───── Passage ─────

Kia ora, ko Hannah ahau, no Invercargill tāku kainga. I was diagnosed with Glaucoma at a couple days old and up until 25 years old I had partial sight until my retinas detached leaving me completely blind. I am now 34 years old and have been totally blind nearly 9 years.
All through my life there have been challenges and different access issues but these are a few of the day-to-day challenges my guide dog Cora and I face.
I often use taxis and more often than not I find myself anxious getting into one. Not knowing who is driving and if they know where they are going and, in bigger cities, the language barrier. When they are turning the meter off and on, so prices are never consistent. If they are taking the most efficient route, if you are in an unfamiliar place and if they are taking advantage of that fact. Whether they take a guide dog and their attitude to having one in their vehicle. I was refused a taxi once because the driver refused to take Cora. I also don’t use a certain taxi company in Invercargill anymore because one of their drivers would lock the front passenger door, as he did not want Cora in the front, so we couldn’t get in and had jump in the back.
I am frequently in Auckland for work and it is difficult for me to independently use trains as you now have to find a machine, which is not accessible, at the station to purchase a ticket. You also have limited time to get on and off the train as the doors shut if you don’t make it, so unless you are with someone it’s unsafe.

───── Material provided ─────

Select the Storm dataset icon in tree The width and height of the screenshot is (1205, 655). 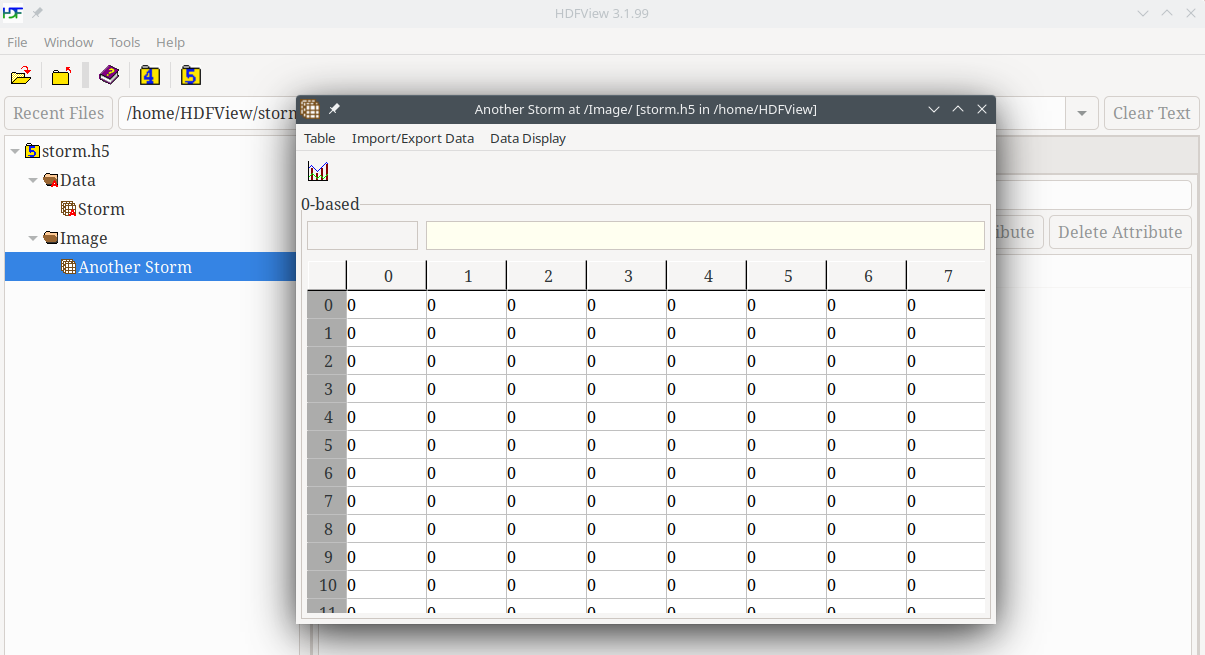pos(69,209)
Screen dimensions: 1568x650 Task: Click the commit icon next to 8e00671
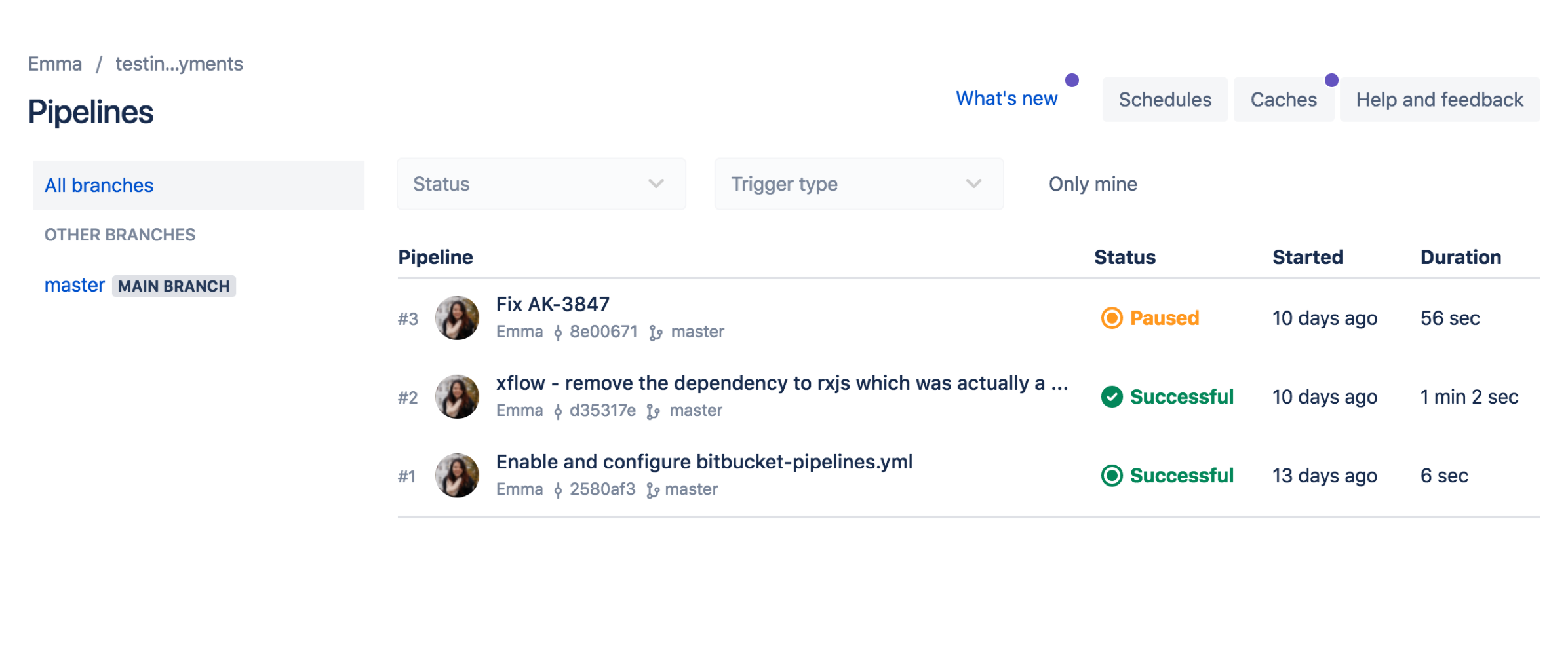pyautogui.click(x=558, y=333)
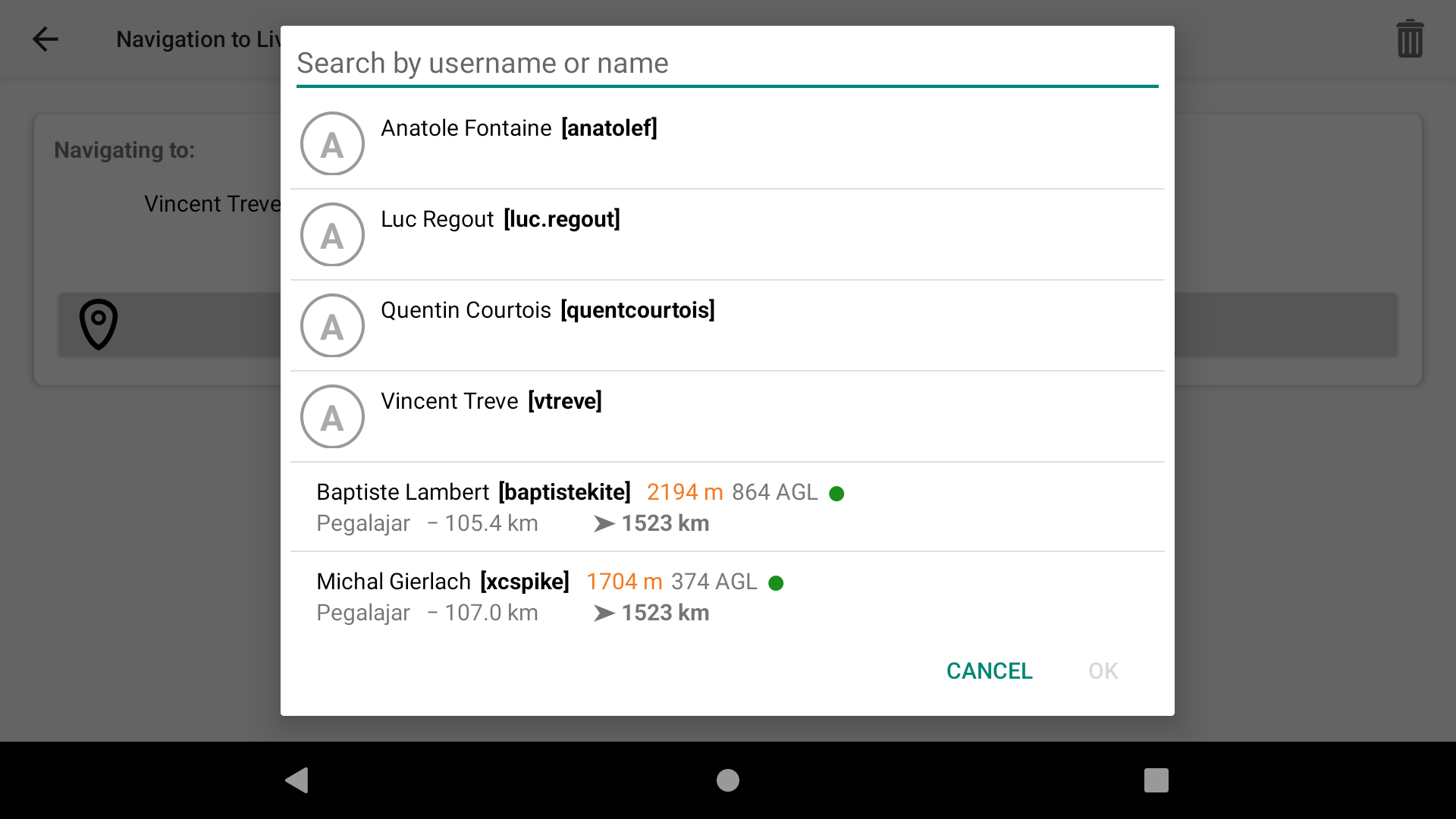
Task: Click the CANCEL button
Action: tap(990, 671)
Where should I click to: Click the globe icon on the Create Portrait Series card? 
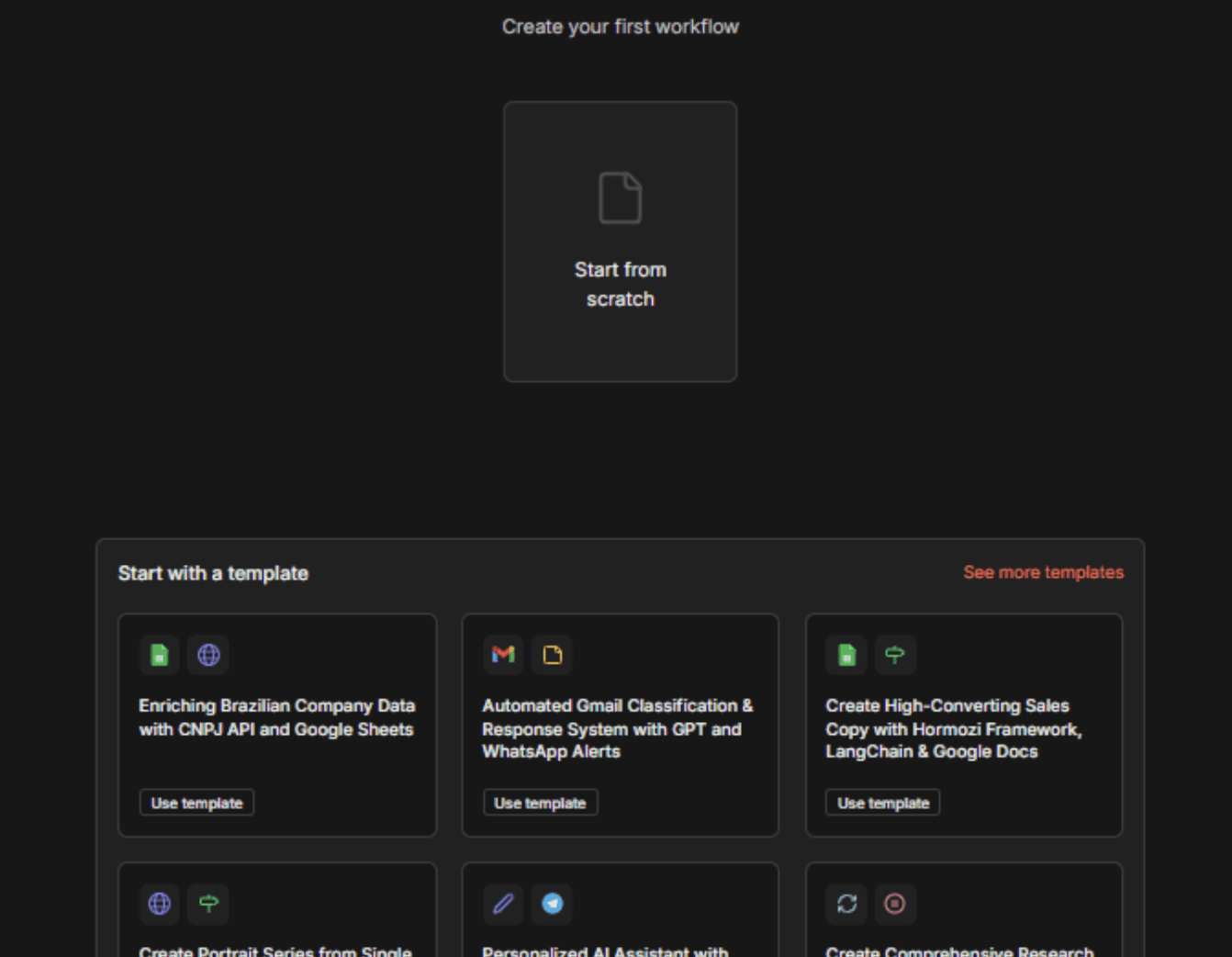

─────

▸ **Work task 1**:
In the account of living with blindness, at what age did the writer's retinas detach and leave the writer completely blind?
▸ **Work task 2**:
Reproduce word for word the part of the account of living with blindness starting with "Kia ora, ko" and going on through "and I face.".

▸ **Answer space 1**:
At 25 years old.

▸ **Answer space 2**:
Kia ora, ko Hannah ahau, no Invercargill tāku kainga. I was diagnosed with Glaucoma at a couple days old and up until 25 years old I had partial sight until my retinas detached leaving me completely blind. I am now 34 years old and have been totally blind nearly 9 years.
All through my life there have been challenges and different access issues but these are a few of the day-to-day challenges my guide dog Cora and I face.